§ **TEXT EXTRACT**:
┌────────

The classification report indicates reduced performance
for minority classes such as Analytical Cubism and
Pointillism due to class imbalance within the selected
subset of the WikiArt dataset.

The model tends to prioritize dominant styles such as
Impressionism and Realism, resulting in undefined
precision values for underrepresented classes.

Evaluation metrics such as precision, recall, and
F1-score were used to assess model performance
across stylistic classes.

Weighted averages were considered to account for
class imbalance within the dataset.

In [21]:
import torch.nn.functional as F

outliers = []

model.eval()

with torch.no_grad():

    for images, labels in train_loader:

        images = images.to(device)

        outputs = model(images)

        probs = F.softmax(outputs, dim=1)
        confidence, _ = torch.max(probs, 1)

        for i, conf in enumerate(confidence):

            if conf.item() < 0.4:
                outliers.append(conf.item())

print("Number of Outliers:", len(outliers))

Number of Outliers: 11


Outliers were identified based on low prediction
confidence scores, which may indicate stylistic
ambiguity or mislabelled paintings.

In [22]:
torch.save(
    model.state_dict(),
    "/content/drive/MyDrive/ArtExtract/cnn_rnn_model.pth"
)

└────────

§ **JOB 1**: Please retype the notebook excerpt, starting at the words "The classification report" and stopping after "for underrepresented classes.".
§ **JOB 2**: In the notebook excerpt, what confidence score makes a prediction count as an outlier?

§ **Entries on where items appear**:
┌────────

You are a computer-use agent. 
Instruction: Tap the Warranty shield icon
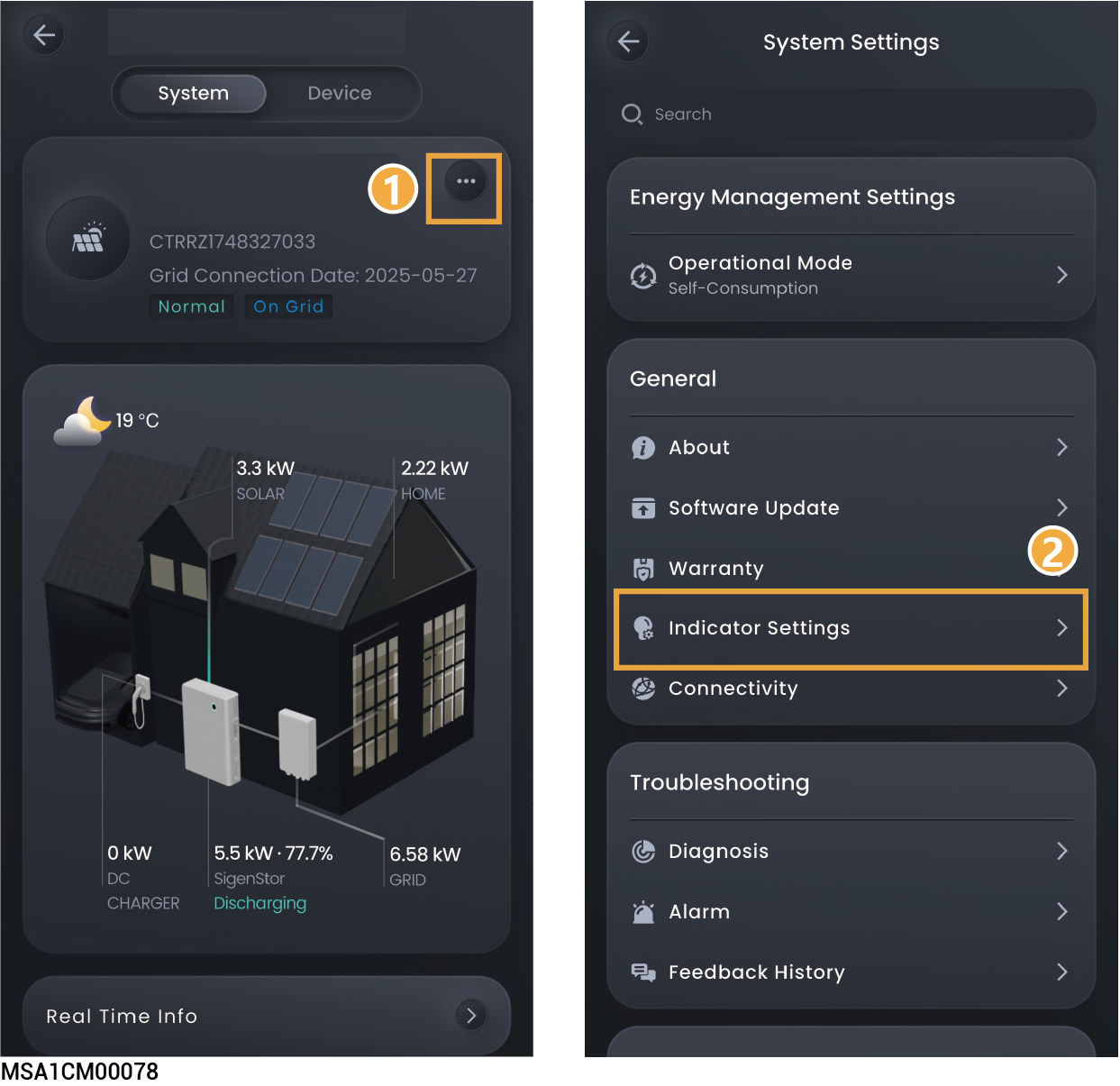pos(643,569)
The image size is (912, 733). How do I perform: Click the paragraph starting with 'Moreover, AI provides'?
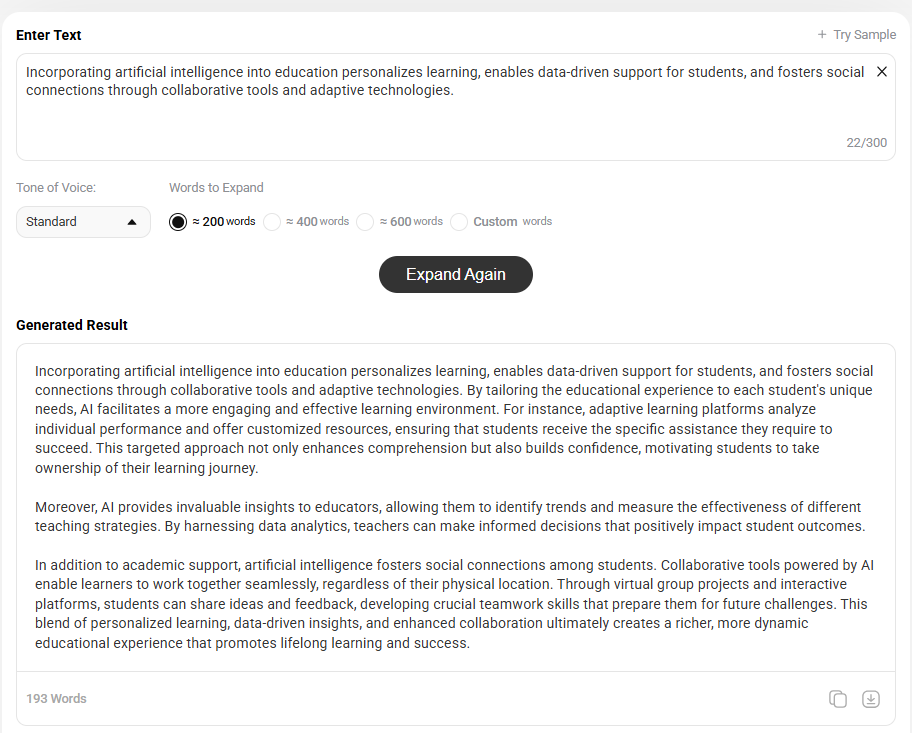coord(450,517)
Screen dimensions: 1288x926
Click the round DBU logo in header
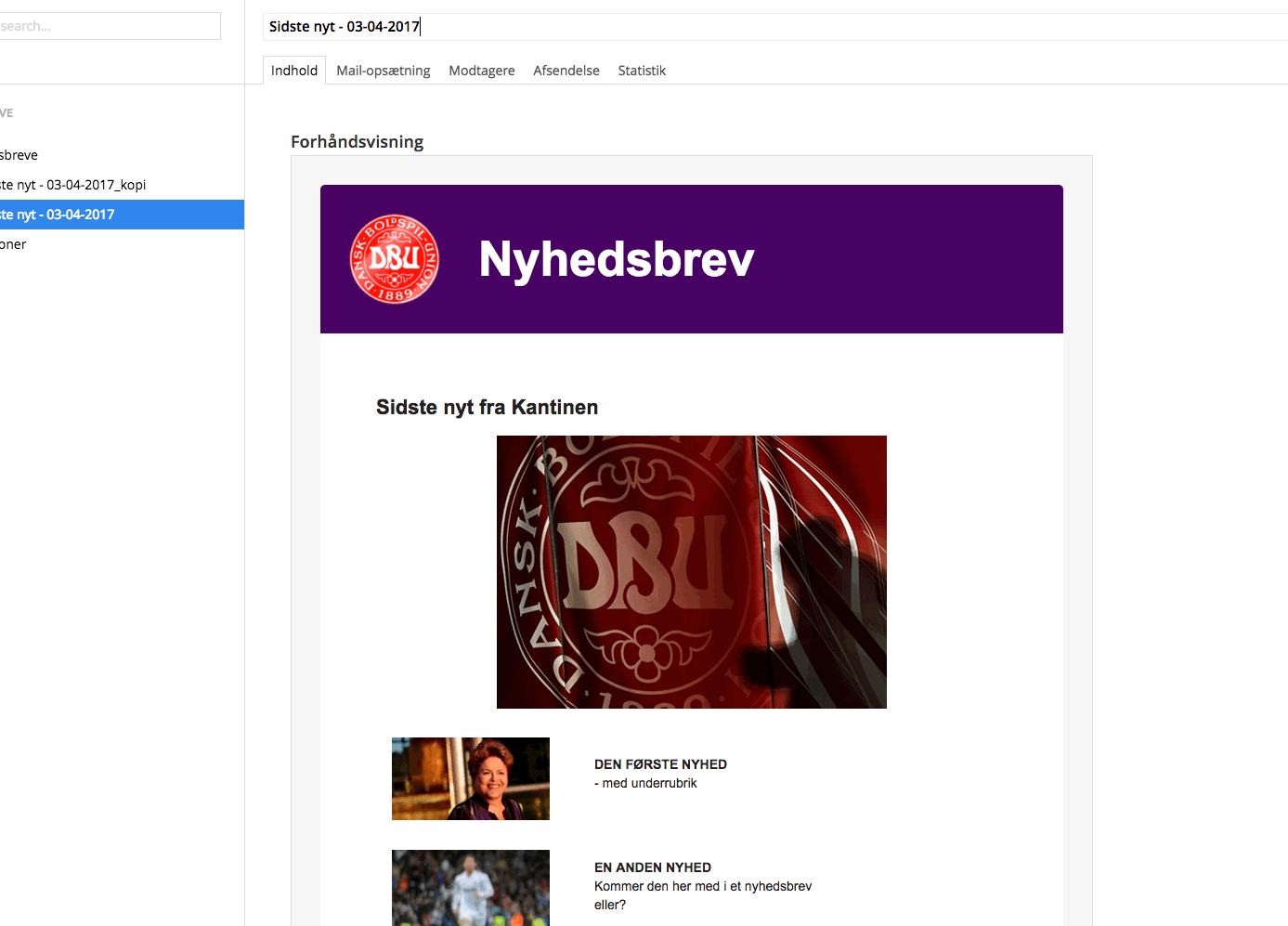pos(395,259)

└────────

§ **CORRECT ANSWER 1**:
The classification report indicates reduced performance
for minority classes such as Analytical Cubism and
Pointillism due to class imbalance within the selected
subset of the WikiArt dataset.

The model tends to prioritize dominant styles such as
Impressionism and Realism, resulting in undefined
precision values for underrepresented classes.

§ **CORRECT ANSWER 2**: A confidence score below 0.4.